Wet seksuele misdrijven
Ten slotte overweegt het hof dat per 1 juli 2024 de Wet seksuele misdrijven in werking is getreden. Het hof heeft ambtshalve vastgesteld dat met de inwerkingtreding van deze wet geen sprake is van een wijziging van het sanctierecht ten gunste van de verdachte, zodat het hof is uitgegaan van de strafdreiging zoals neergelegd in artikel 244 (oud) jo. artikel 248, tweede lid (oud), van het Wetboek van Strafrecht.

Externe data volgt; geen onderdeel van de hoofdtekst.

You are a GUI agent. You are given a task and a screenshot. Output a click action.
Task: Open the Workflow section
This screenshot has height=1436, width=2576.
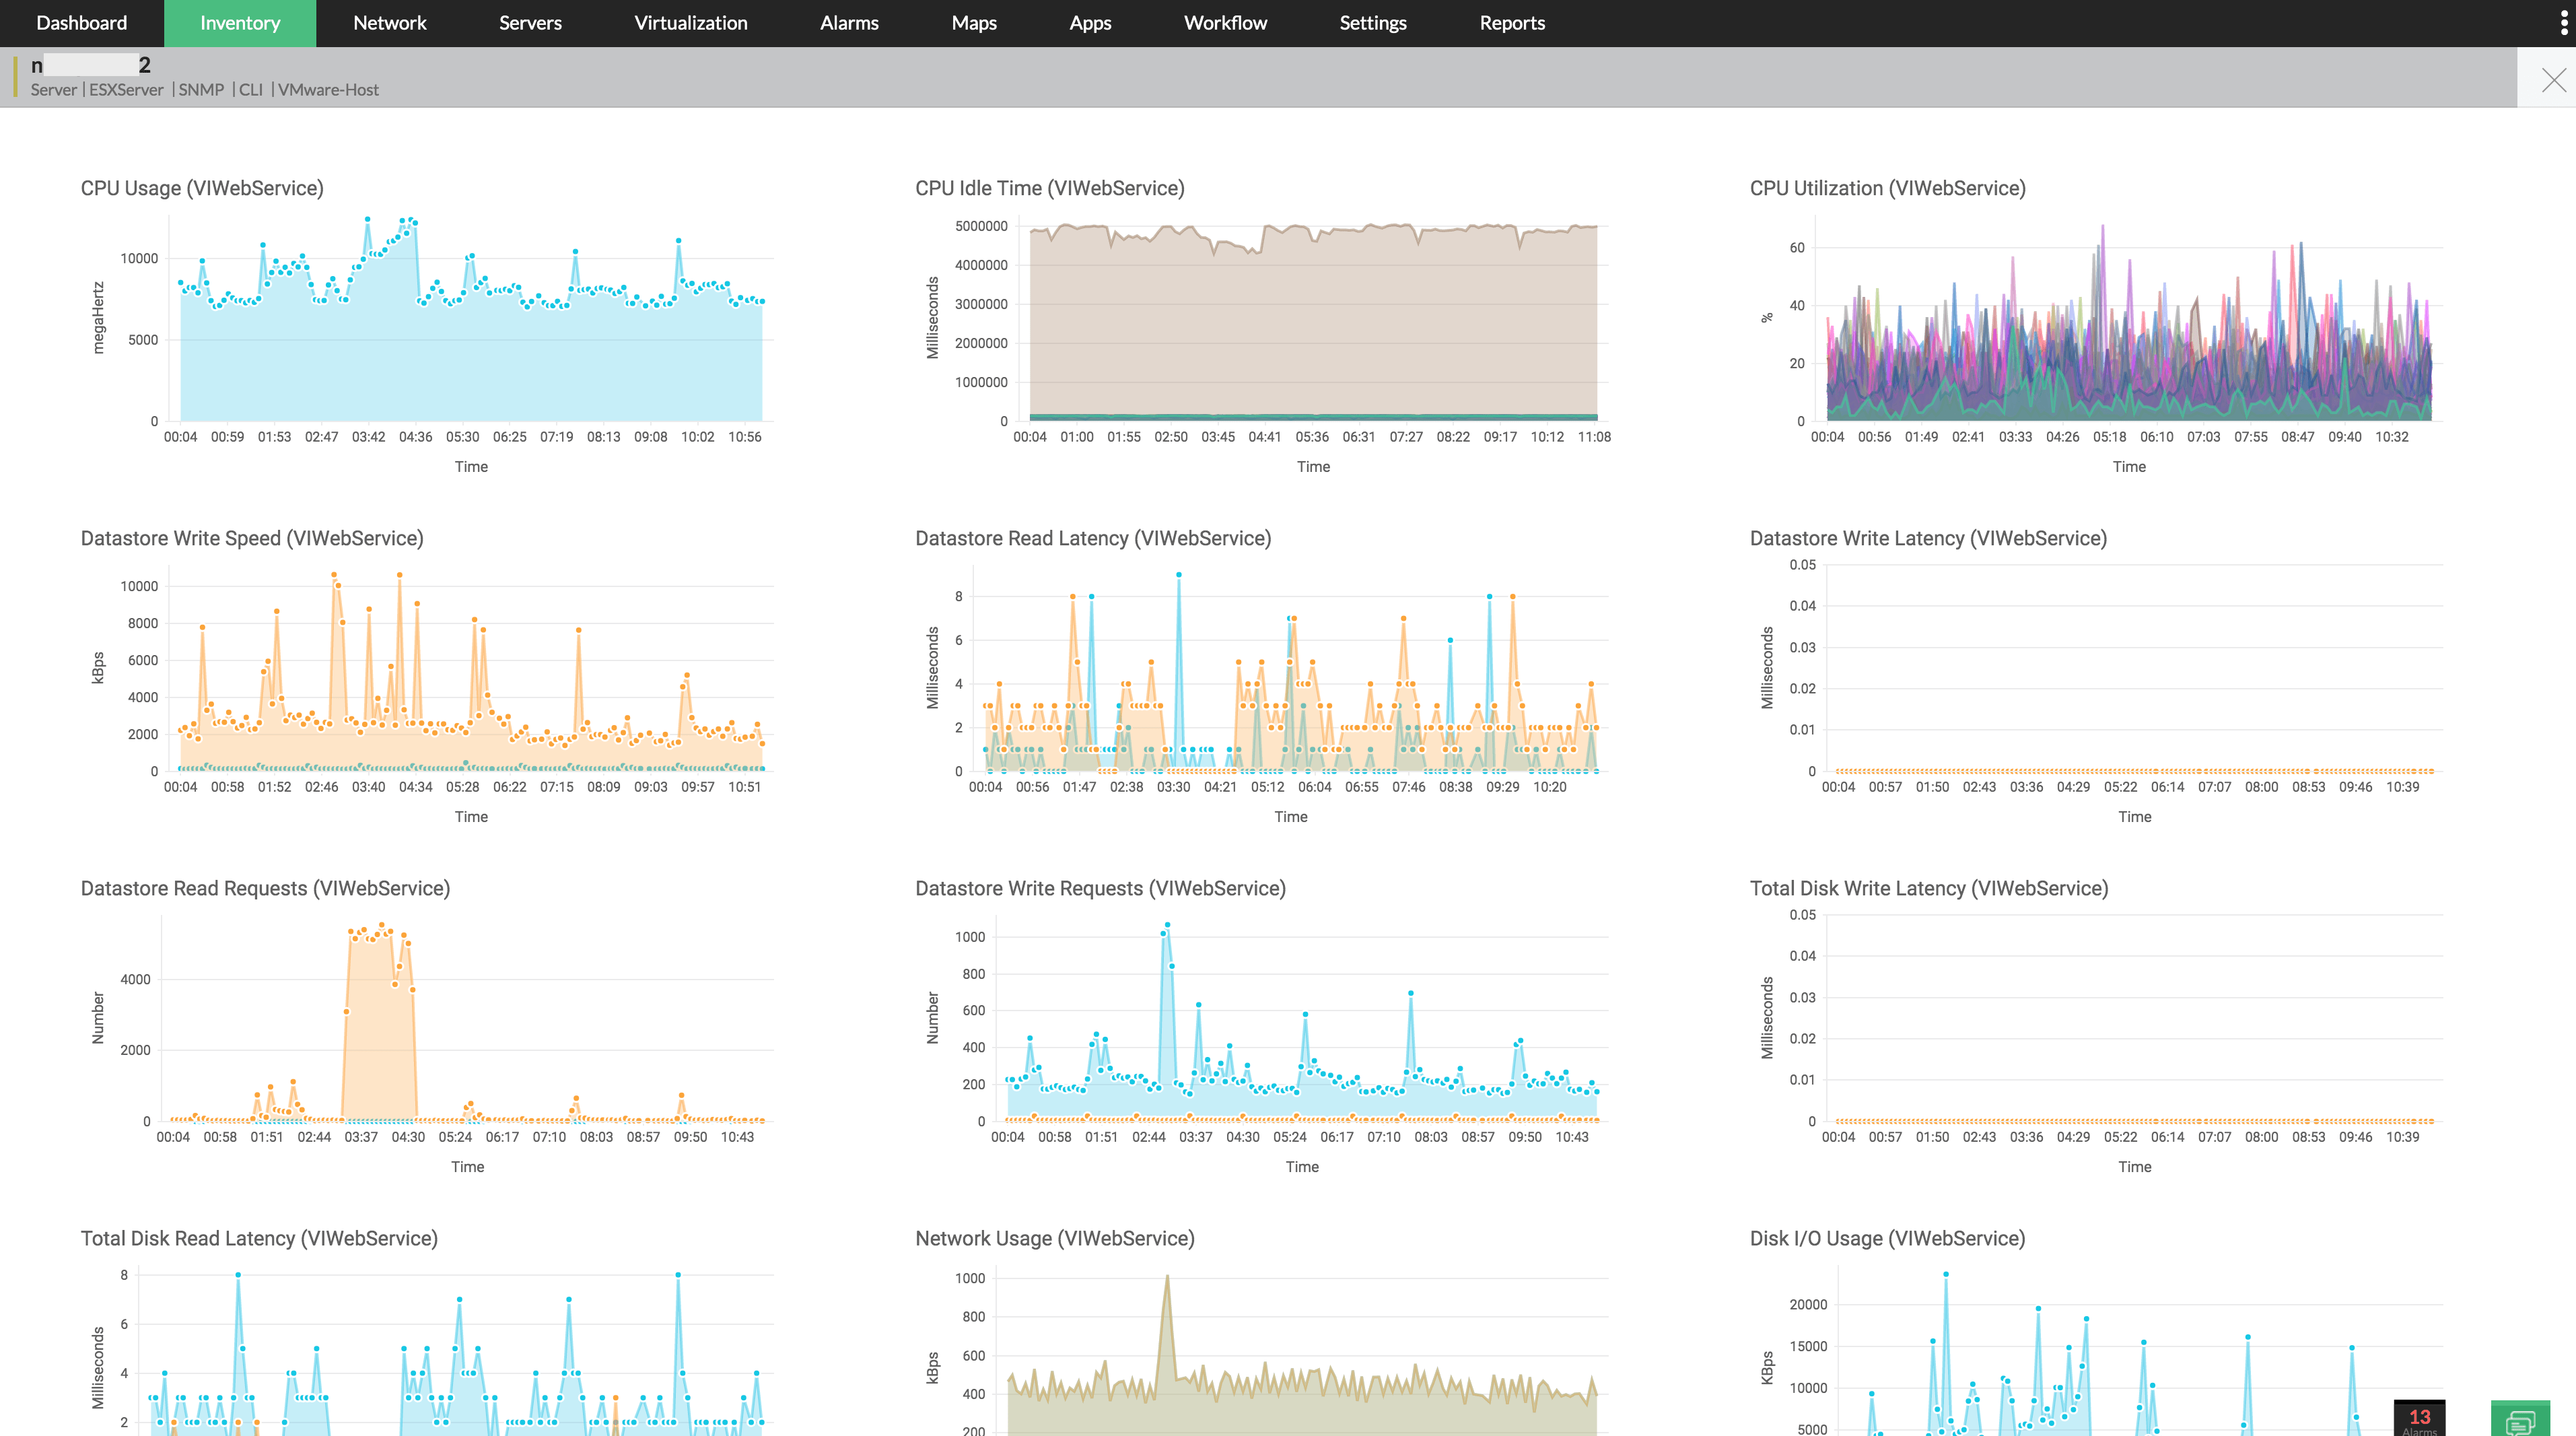pos(1225,22)
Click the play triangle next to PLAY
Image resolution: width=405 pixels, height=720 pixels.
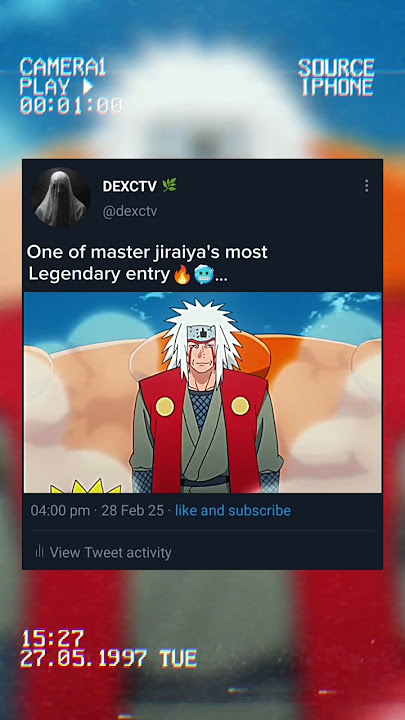click(x=88, y=86)
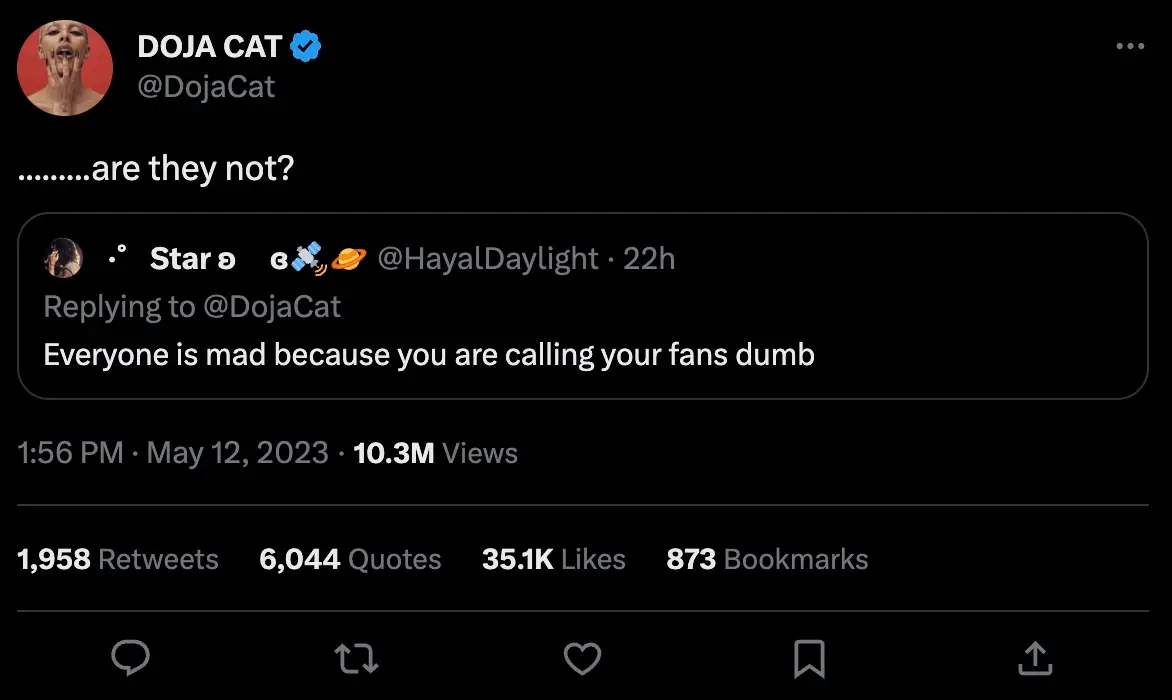
Task: Open DOJA CAT's profile picture
Action: [65, 67]
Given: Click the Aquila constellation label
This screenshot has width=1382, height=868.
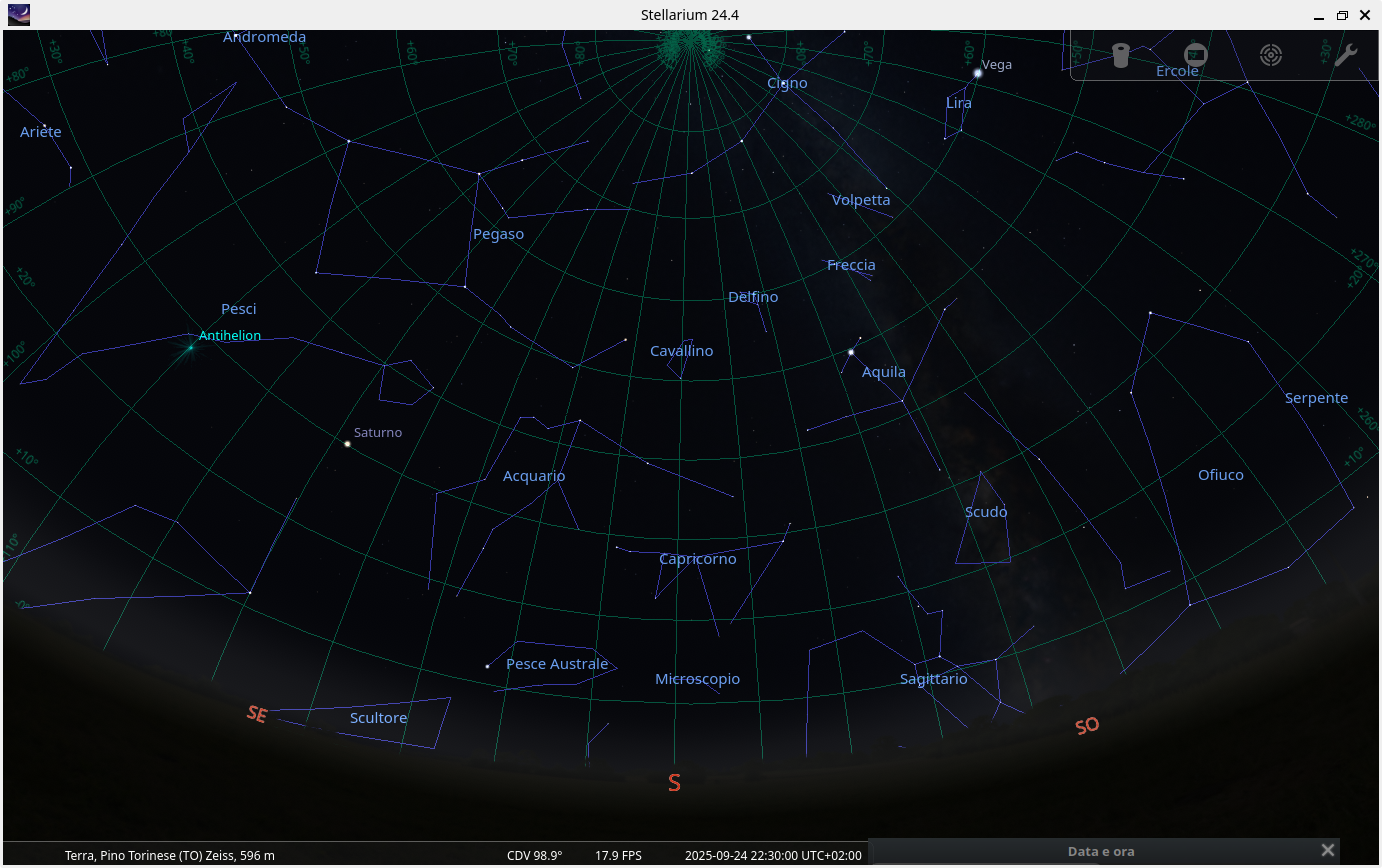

Toepasselijke wettelijke voorschriften
De beslissing is gegrond op de artikelen 14a, 14b, 14c, 36f, 244 en 248 van het Wetboek van Strafrecht, zoals deze ten tijde van het bewezenverklaarde rechtens golden dan wel ten tijde van het wijzen van dit arrest rechtens gelden.

BESLISSING

Het hof:
vernietigt het vonnis waarvan beroep ten aanzien van de opgelegde straf en doet in zoverre opnieuw recht:
veroordeelt de verdachte tot een
gevangenisstrafvoor de duur van
18 (achttien) maanden;
bepaalt dat een gedeelte van de gevangenisstraf, groot
6 (zes) maanden, niet ten uitvoer zal worden gelegd, tenzij de rechter later anders mocht gelasten omdat de verdachte zich voor het einde van een proeftijd van
3 (drie) jarenaan een strafbaar feit heeft schuldig gemaakt of de verdachte gedurende de proeftijd van 3 (drie) jaren ten behoeve van het vaststellen van zijn identiteit geen medewerking heeft verleend aan het nemen van een of meer vingerafdrukken of geen identiteitsbewijs als bedoeld in artikel 1 van de Wet op de identificatieplicht ter inzage heeft aangeboden of geen medewerking heeft verleend aan het reclasseringstoezicht, bedoeld in artikel 14c van het Wetboek van Strafrecht, de medewerking aan huisbezoeken en het zich melden bij de reclasseringsinstelling zo vaak en zolang als de reclasseringsinstelling dit noodzakelijk acht daaronder begrepen, dan wel de hierna te noemen bijzondere voorwaarde niet heeft nageleefd;
stelt als bijzondere voorwaarde dat de veroordeelde gedurende de proeftijd geen contact zal opnemen, zoeken of hebben – in welke vorm dan ook, ook niet via derden – met [slachtoffer 1] (geboren op [geboortedatum 1] ), met [slachtoffer 3] (geboren op [geboortedatum 2] ) en met [slachtoffer 2] (geboren op [geboortedatum 3] );
beveelt dat de tijd die door de verdachte vóór de tenuitvoerlegging van deze uitspraak in enige in artikel 27, eerste lid, van het Wetboek van Strafrecht bedoelde vorm van voorarrest is doorgebracht, bij de uitvoering van de opgelegde gevangenisstraf in mindering zal worden gebracht, voor zover die tijd niet reeds op een andere straf in mindering is gebracht;
bevestigt het vonnis waarvan beroep voor het overige met inachtneming van het hiervoor overwogene.
Aldus gewezen door:
mr. J.T.F.M. van Krieken, voorzitter,
mr. O.M.J.J. van de Loo en mr. H.A.T.G. Koning, raadsheren,
in tegenwoordigheid van mr. J.A.A. Vulto, griffier,
en op 1 augustus 2024 ter openbare terechtzitting uitgesproken.
Mr. O.M.J.J. van de Loo is buiten staat dit arrest mede te ondertekenen.